>> Begin Source

Former teacher at prestigious Dublin school claims she was penalised after raising concerns about student discipline

Students at Templeogue College felt they ‘had the run of the place’, and a number of serious incidents were not properly dealt with, WRC hears

A former teacher at a prestigious Dublin secondary school has claimed she was penalised after she and her colleagues raised concerns about student discipline, including an alleged assault on her and the secret filming of a woman teacher’s “backside”.

Jennifer Clancy, a Spanish teacher with 20 years’ experience, told her counsel Conor Duff BL at the Workplace Relations Commission that students at Templeogue College had begun to feel they had “the run of the place” after a number of serious incidents were, in Ms Clancy’s opinion, not properly dealt with by the school principal, Niamh Quinn.

She said the Spiritan-run school did not feel safe and she likened it to a “ticking time bomb” where teachers were waiting for the next serious incident to happen.

Ms Clancy also alleges that her employment contract was altered using Tipp-Ex to state that she was on an annual contract rather than, as she thought, a permanent contract. She said her timetable was altered in “retaliation” against her after she and 10 other teachers signed a grievance document outlining 17 concerns they had about how the school was being run, including the breakdown in discipline.


The new timetable was impossible, she said, because it required her to work in the afternoons when she had to pick up her young children.

Ms Clancy gave evidence that she had originally agreed to work at the school in 2018 on the basis that she could avoid afternoon classes at least four days out of five. This arrangement lasted until September 2022 when Ms Quinn altered her timetable so that she would have predominantly afternoon classes, she said. She accused Ms Quinn of being aggressive and shouting at her during a meeting in which Ms Clancy hoped to resolve the timetable issue. She said Ms Quinn told her that the timetable was non-negotiable and Ms Clancy alleged Ms Quinn’s tone was “curt, very cold and matter-of-fact”.

She said she felt “ambushed” by Ms Quinn and the deputy principal, who she said focused the meeting on an allegation that Ms Clancy had failed to attend for the second half of a training meeting the previous day rather than on the timetable. Ms Clancy said as a part-time teacher, she was not required to attend the full day of training.

>> End Source
>> Begin Items

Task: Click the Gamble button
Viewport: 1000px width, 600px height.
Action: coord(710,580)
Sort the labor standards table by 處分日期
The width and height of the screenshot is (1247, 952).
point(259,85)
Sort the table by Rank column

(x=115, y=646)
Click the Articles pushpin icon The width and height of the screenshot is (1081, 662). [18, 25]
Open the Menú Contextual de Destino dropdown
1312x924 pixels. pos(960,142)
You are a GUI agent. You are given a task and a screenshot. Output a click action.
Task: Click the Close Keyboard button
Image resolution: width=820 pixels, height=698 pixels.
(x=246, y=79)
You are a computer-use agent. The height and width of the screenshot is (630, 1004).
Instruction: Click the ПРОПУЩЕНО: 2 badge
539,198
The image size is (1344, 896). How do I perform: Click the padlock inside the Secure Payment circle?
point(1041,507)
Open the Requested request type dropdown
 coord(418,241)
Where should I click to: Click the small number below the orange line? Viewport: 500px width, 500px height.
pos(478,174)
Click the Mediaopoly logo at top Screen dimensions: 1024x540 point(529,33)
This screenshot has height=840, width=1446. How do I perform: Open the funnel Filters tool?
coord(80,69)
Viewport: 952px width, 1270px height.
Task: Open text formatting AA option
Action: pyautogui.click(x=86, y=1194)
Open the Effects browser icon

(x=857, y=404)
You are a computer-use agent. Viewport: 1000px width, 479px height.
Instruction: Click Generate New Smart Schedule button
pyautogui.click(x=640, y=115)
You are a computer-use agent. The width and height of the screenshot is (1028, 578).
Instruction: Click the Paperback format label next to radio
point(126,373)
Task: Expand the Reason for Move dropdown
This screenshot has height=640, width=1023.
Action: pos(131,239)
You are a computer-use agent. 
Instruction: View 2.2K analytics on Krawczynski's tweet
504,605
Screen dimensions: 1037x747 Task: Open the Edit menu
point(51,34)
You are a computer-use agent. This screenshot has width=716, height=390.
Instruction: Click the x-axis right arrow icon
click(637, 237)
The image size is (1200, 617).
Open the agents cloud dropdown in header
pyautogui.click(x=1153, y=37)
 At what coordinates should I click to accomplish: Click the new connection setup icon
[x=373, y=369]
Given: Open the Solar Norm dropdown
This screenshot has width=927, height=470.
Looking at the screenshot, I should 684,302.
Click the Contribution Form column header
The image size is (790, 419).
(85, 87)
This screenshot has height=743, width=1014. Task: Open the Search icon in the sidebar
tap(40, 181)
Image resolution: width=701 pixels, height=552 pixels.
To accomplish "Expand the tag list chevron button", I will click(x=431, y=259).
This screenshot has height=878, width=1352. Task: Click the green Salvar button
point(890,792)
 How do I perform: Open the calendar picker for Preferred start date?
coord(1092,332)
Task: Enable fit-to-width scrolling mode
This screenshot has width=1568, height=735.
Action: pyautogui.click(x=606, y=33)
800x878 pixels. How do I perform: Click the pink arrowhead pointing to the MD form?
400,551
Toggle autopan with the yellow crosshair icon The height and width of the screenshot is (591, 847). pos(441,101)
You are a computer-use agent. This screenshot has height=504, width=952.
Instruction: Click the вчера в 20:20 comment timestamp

>> End Items

Given task 1 - According to the Templeogue College article, how many concerns did the grievance document outline?
Given task 2 - Write out the part of the Templeogue College article starting with "She said the" and going on through "incident to happen.".

Response 1 - 17 concerns.

Response 2 -
She said the Spiritan-run school did not feel safe and she likened it to a “ticking time bomb” where teachers were waiting for the next serious incident to happen.